あなたより弱い俺では、あなたを護ることなど出来るわけないとあなたは笑うでしょう。
でも俺はあなたの役に立ちたいのです。
いつか武術も勉強も頑張ってあなたにおいついて、あなたの背中を守れるような人間になりたいのです。
ぼろぼろで死ぬはずだった命を救ってくれたやさしいあなたへ。
そのやさしさは、いつかその身を滅ぼすでしょう。
そうならないように俺はあなたを護れるようになります。
「俺を拾っ、て、、、育て、て、くれ、て、、あり、がと」
やっとそう言えた俺の口からコポリと血が垂れた。
そだてかたをまちがえた。
魔女狩りの対象となってしまった自分を庇って槍で貫かれたこどもをみて、まず思ったことはそれだった。
やさしい子だった。
いつも自分のあとをついてきて、憎まれ口を叩いたり、損得を説いたりしていたが、自分を邪険にしたことはなかった。
いつの間にか、気まぐれに拾ったこどもは自分の大切なひとになっていて、はじめて喪いたくないと思った。
だから、魔女狩りが始まってこどもを逃がした。
まだこどもは知らないだろうが数年先でないと入手できない長い長いお使いに出した。
手に入れるまで帰ってくるなと、強く強く言い含めた。
魔女狩りとなったら真っ先に狙われるのは自分だからだ。
だが、おつかい先で聞いてしまったのだろうか。
こどもはおつかいの途中にも関わらず戻ってきてしまった。
「なんで、戻ってきてしまったのだ。お得意の損得勘定はどうした。

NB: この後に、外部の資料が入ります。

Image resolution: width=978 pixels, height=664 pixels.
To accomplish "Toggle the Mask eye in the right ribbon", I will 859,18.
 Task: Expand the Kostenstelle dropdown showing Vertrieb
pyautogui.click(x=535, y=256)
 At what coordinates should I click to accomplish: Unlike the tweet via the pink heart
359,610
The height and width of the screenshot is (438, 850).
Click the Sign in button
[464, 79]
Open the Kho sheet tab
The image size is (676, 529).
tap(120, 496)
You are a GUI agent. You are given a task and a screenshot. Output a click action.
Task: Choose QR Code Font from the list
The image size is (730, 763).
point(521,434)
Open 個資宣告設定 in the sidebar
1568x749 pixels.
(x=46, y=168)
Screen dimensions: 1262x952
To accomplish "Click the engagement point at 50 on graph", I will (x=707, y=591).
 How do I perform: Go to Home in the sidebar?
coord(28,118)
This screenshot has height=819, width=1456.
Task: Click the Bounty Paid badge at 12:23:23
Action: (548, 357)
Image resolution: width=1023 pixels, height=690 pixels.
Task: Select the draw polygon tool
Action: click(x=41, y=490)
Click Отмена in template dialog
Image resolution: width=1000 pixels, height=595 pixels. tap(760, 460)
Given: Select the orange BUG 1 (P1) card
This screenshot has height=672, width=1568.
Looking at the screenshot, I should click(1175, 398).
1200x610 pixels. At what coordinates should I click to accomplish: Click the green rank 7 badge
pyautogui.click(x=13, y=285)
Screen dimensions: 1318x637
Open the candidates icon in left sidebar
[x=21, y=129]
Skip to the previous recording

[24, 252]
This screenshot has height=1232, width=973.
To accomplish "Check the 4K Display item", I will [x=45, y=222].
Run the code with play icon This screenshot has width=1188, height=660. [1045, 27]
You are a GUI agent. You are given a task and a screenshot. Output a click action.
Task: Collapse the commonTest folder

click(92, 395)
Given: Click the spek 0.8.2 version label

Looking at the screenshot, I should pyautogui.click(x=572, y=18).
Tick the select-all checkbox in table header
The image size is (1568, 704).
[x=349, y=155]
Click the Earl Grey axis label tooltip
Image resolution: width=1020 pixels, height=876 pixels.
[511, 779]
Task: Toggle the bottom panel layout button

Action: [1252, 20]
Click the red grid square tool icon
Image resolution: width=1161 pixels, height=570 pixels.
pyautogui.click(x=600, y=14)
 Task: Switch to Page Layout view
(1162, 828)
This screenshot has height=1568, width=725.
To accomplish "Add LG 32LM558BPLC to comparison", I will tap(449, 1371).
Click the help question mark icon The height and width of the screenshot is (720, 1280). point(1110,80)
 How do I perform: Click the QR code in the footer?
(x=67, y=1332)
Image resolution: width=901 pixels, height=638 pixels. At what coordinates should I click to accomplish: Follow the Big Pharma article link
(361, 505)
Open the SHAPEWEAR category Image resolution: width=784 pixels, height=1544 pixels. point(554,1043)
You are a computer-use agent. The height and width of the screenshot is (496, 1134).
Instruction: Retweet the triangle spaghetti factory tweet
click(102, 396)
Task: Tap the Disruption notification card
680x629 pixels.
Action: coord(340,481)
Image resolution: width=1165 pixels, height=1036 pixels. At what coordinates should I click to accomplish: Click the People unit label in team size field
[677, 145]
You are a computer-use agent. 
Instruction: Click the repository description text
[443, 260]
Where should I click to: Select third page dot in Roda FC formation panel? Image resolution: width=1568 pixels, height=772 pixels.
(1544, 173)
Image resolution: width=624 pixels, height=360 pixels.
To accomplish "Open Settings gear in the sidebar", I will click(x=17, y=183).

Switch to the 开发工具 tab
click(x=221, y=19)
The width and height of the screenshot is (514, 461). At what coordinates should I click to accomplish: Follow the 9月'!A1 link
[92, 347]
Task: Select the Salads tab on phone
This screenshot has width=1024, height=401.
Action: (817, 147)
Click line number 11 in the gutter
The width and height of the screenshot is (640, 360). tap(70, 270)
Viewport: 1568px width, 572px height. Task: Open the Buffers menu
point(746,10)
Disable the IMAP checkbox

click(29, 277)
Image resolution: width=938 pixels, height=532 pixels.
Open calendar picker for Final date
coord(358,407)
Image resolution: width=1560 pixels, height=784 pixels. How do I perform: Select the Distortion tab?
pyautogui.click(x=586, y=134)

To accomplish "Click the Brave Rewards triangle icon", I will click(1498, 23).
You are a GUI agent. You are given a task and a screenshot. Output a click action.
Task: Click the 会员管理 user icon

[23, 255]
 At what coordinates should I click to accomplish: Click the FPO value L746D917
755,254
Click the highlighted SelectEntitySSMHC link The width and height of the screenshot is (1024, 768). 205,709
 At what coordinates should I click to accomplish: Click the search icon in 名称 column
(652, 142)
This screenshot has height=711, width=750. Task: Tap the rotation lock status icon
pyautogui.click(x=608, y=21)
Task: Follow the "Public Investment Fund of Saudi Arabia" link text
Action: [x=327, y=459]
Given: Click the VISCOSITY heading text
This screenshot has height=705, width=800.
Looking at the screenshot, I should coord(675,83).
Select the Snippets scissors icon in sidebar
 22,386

」
自分を助けることはどう考えても大損だ。
槍には毒が塗ってあった。
こどもはもう助からない。
少しでも生き延びられるように止血して、こどもを抱えて追手からにげた。
「俺を拾っ、て、、、育て、て、くれ、て、、あり、がと」
そう囁いたこどもは、血を吐いた。
「そだてかたをまちがえた」
何度も心の中で叫んでいる言葉がポロリと零れてしまった。
言ってはいけないことだった。
その言葉にこどもは傷ついた顔をした。
けれども言葉は止まらない。
「おまえをもっとわがままに育てればよかった」
「自分の命のためならなんでも捨て置けるように育てればよかった」
「自分を嫌うくらいに冷たく育てればよかった」
自分は、自己中心的な輩は嫌いだが、この子が生き残ってくれるなら、そんなふうに育てればよかった。
言っている内に足が止まる。
気がつけば追手を振り切っていた。
すると、こどもは、自分を抱きしめた。
慰めるように。
思えば、初めてこどもから自分に触れてきた気がする。
こどものちからがどんどん抜けているのを感じる。
自分は、こどものしあわせを祈って震える手と声でねかしつけた。
《君の背中》
俺たちのリーダーを一言で表すなら『怠惰』である。
やんごとなき身分で顔もよく恐ろしく有能だが常にぐーたらしていて背を伸ばしたり、敬語を使ったりしている姿を見たことがない。
ただ、俺たちはそれでもリーダーを敬愛している。
俺たちは知っている。
リーダーがどれだけ努力しても報われなくてもそれでも諦めきれずに足掻いた姿を。
緊急事態の時には頼もしくなるリーダーの大きな背中を。
俺たちはこのリーダーを認めていつまでもついていこうと思っている。
だから、ひとりでなかないで、かかえこまないで。
バカな俺達には賢いリーダーの考えることも思うこともわからないけど、一緒にいることはできるから。
誰よりも、寂しがり屋な俺達のリーダー。
あなたをひとりにはしない、どこへだってついていきます。
「だから、お前たちは、俺は、馬鹿なんだ」
リーダーと呼ばれていた男はそう、鼻で嗤ったが、その声は震えていた。
目の前に広がるのは間違えた愚かな人間についてきた哀れな者の末路。
夥しい血が、ただの肉塊があちこちに転がっていた。
その態度とは裏腹にリーダーはそれらの肉塊を震える手で丁寧に集めた。
そして、ひとまとめにしたただの肉塊に対して言った。
「本当はもう、どうでもよかった」
親に認めてもらえなくても、あいしてもらえなくても。
「お前らが、一緒にいてくれれば信じてくれれば、どうでもよかった」
すっかり、小さくなった背中を丸めて、なにもかもを失ったなにがあっても泣かなかった人間は、久しぶりに一筋涙を流した。
「ひとり、に、しない、で」
無意識に溢れた声を、拾ってくれる者たちはもういない。
『失って初めて気がついた誰よりも寂しがり屋な王様の話』
⚠️交通事故表現、流血表現あり
《遠く》
汗を掻いてだらだら二人で歩く学校帰り。
家への帰り道にポツンと立つ昔ながらの駄菓子屋さん。
そこにいるお婆ちゃんに声をかけて、二つアイスを買う。
いつもの日課。
でも、そんなしあわせももう遙か遠く。
当たり前の日常だと思っていたそれは簡単に崩れ落ちる、泡沫のようなものだった。
自分の当たり前だった日常の名残の微睡の夢を醒させたのは、いつもの駄菓子屋のお婆ちゃんの一言。
「そんな2つも欲張ったらお腹壊しちまうよ」
自分の隣にいた幼馴染は消え失せた。
いや、元々いなかった。
頭のなかに車のブレーキ音が響いて離れない。
そして思い出したのは、車に轢かれた血に濡れた幼馴染。
《視線の先には》
今日は、幼馴染と買い物に来ている。
あまり表に感情を出すのが苦手な幼馴染に対しては、
こちらが察して動くことが大切だ。
随分長い付き合いである幼馴染の意図を察することは
俺にとっては朝飯前。
時々意味が分からない仕草はあるが、
97パーセントくらいは察知できる。
すると突然、幼馴染の目が星が散ったように煌めいた。
その視線の先には、猫カフェの可愛い猫の写真。
幼馴染は猫が好きだ。
よく意外に思われたりしているから本人は隠しているし、自分以外は知らないだろうけど。
幼馴染は自分にも隠しているつもりだから、
こちらも知らないフリをしている。
今日はこれから猫カフェに行くことにしよう。
「なぁ、ちょっと暑いからここで涼んでいかね?」
と猫カフェを指差した。
幼馴染は頷く。
でも、その目は抑えきれないほどきらきら輝いていた。